Talk about throwing the staff under any passing bus. And yet, to quote the deathless words of Kimberly Guilfoyle, Don Jr’s fiancée: “The best is yet to come.”

“‘Why was the speech not vetted?’, I asked Donald in frustration … From then on, I realized the importance of being intimately involved with every detail of my public life. No longer would I delegate specific tasks or trust others to ensure my reputation was protected.”

Specifically, Melania blames Meredith McIver of the Trump Organization – to whom she says she herself read Michelle Obama’s words, words Melania then repeatedly practiced. As the saying goes, shit rolls downhill.

When it comes to her husband, too, Melania is not in the blame game. The chaos of January 6 is dealt with as swiftly as anything inconvenient that actually makes it to her pages. She wags her finger at those who assaulted the Capitol in an attempt to overturn Donald’s 2020 defeat but also claims to have been unaware of events for most of that terrible day.

“The violence we witnessed was unequivocally unacceptable,” she writes. But in her next breath, she adds that she “recognized that many individuals felt the election was mishandled and that the vice president should halt the confirmation process”.

Naturally, Melania’s take on protests following the murder of George Floyd is far more strident, complete with a condemnation of “the inflammatory rhetoric of Black Lives Matter leaders”. Indeed, she does not expressly name Floyd, the Minneapolis man whose murder by police triggered the long hot protest summer of 2020.
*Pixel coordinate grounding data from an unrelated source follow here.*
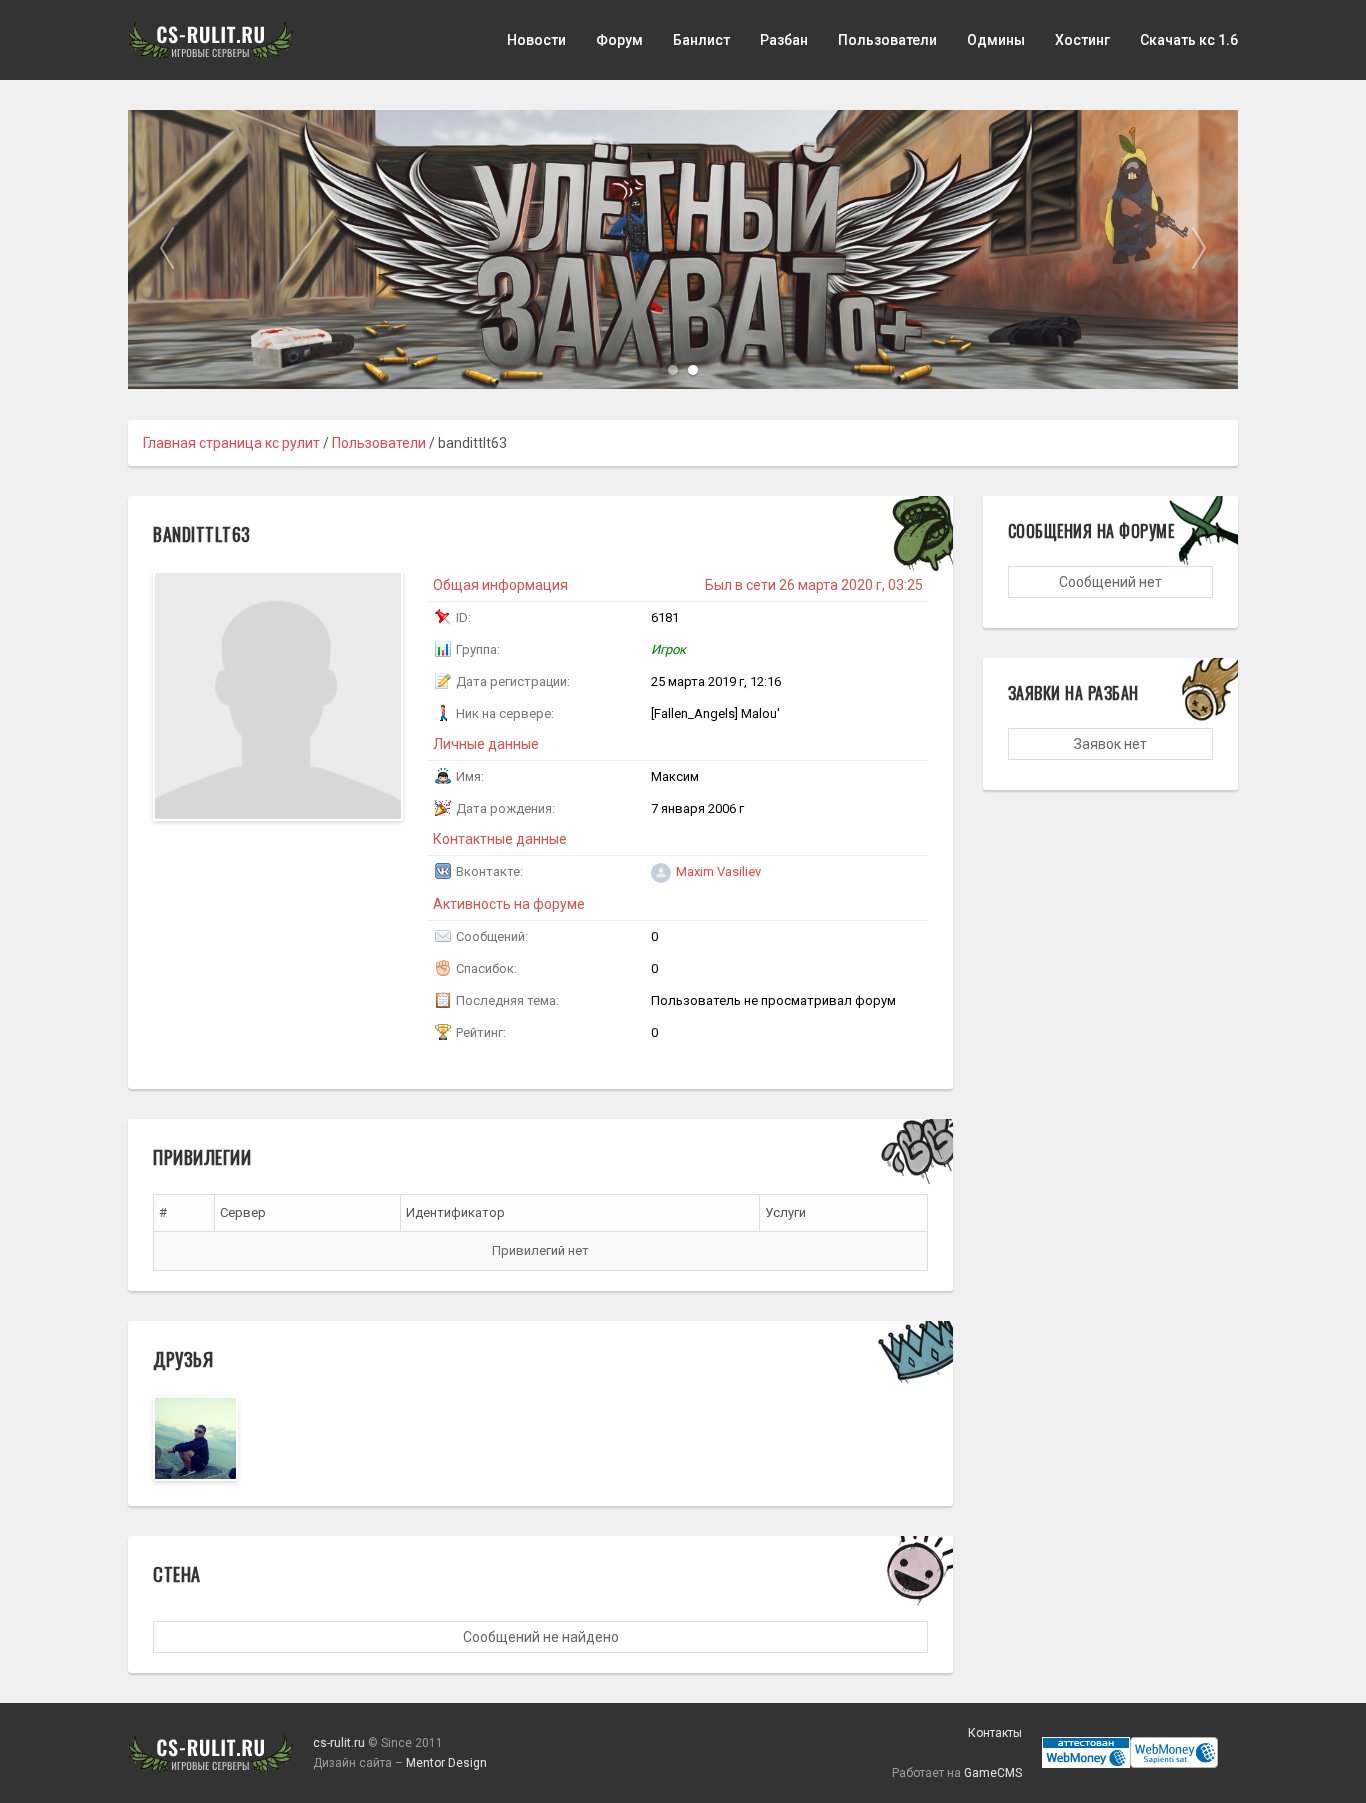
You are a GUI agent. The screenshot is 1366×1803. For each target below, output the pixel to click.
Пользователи (887, 40)
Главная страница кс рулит (231, 443)
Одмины (996, 40)
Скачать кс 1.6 (1189, 40)
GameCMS (993, 1773)
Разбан (784, 40)
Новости (536, 40)
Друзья (183, 1359)
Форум (619, 40)
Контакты (995, 1733)
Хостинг (1082, 40)
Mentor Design (446, 1763)
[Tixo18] (195, 1438)
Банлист (701, 40)
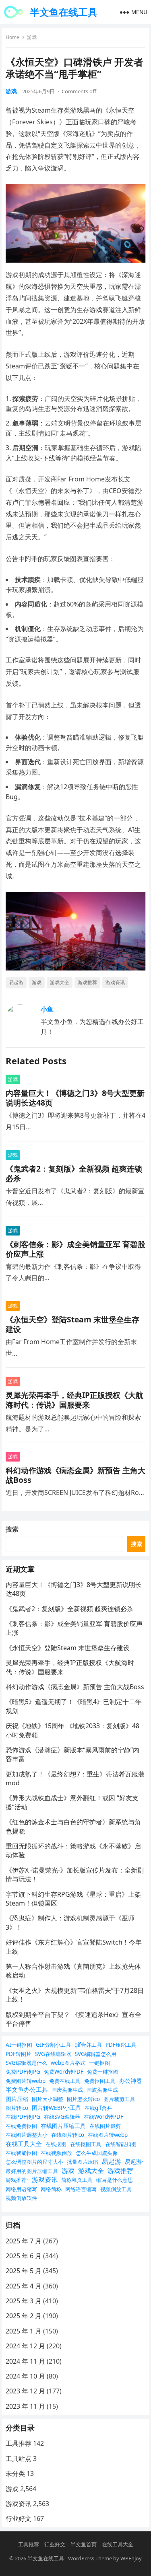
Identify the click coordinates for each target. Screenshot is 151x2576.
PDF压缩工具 (121, 2044)
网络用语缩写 (21, 2189)
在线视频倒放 (56, 2153)
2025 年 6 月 (23, 2255)
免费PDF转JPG (23, 2071)
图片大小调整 (47, 2099)
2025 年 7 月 (23, 2241)
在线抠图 (56, 2144)
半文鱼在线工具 (63, 12)
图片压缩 (17, 2099)
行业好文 (18, 2518)
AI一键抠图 (19, 2044)
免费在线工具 (65, 2081)
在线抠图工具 (85, 2144)
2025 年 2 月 (23, 2315)
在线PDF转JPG (23, 2116)
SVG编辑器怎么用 (95, 2054)
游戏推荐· (17, 2179)
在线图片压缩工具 (63, 2126)
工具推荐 (18, 2443)
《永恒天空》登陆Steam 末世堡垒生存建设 (72, 1324)
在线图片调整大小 (27, 2134)
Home (12, 37)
As for her husband’s exhortation to the far-right Proud Boys to “stand back and stand by” around the election, or his forecast of a “Big protest in DC on January 6th[,] Be there, will be wild!”, or his exhortation to followers to “fight like hell”?

Crickets.

Almost eight years have passed since Melania reportedly cried in sorrow on election night 2016, when her husband won the White House. She could yet return. Maybe that will provide enough material for another 180 pages.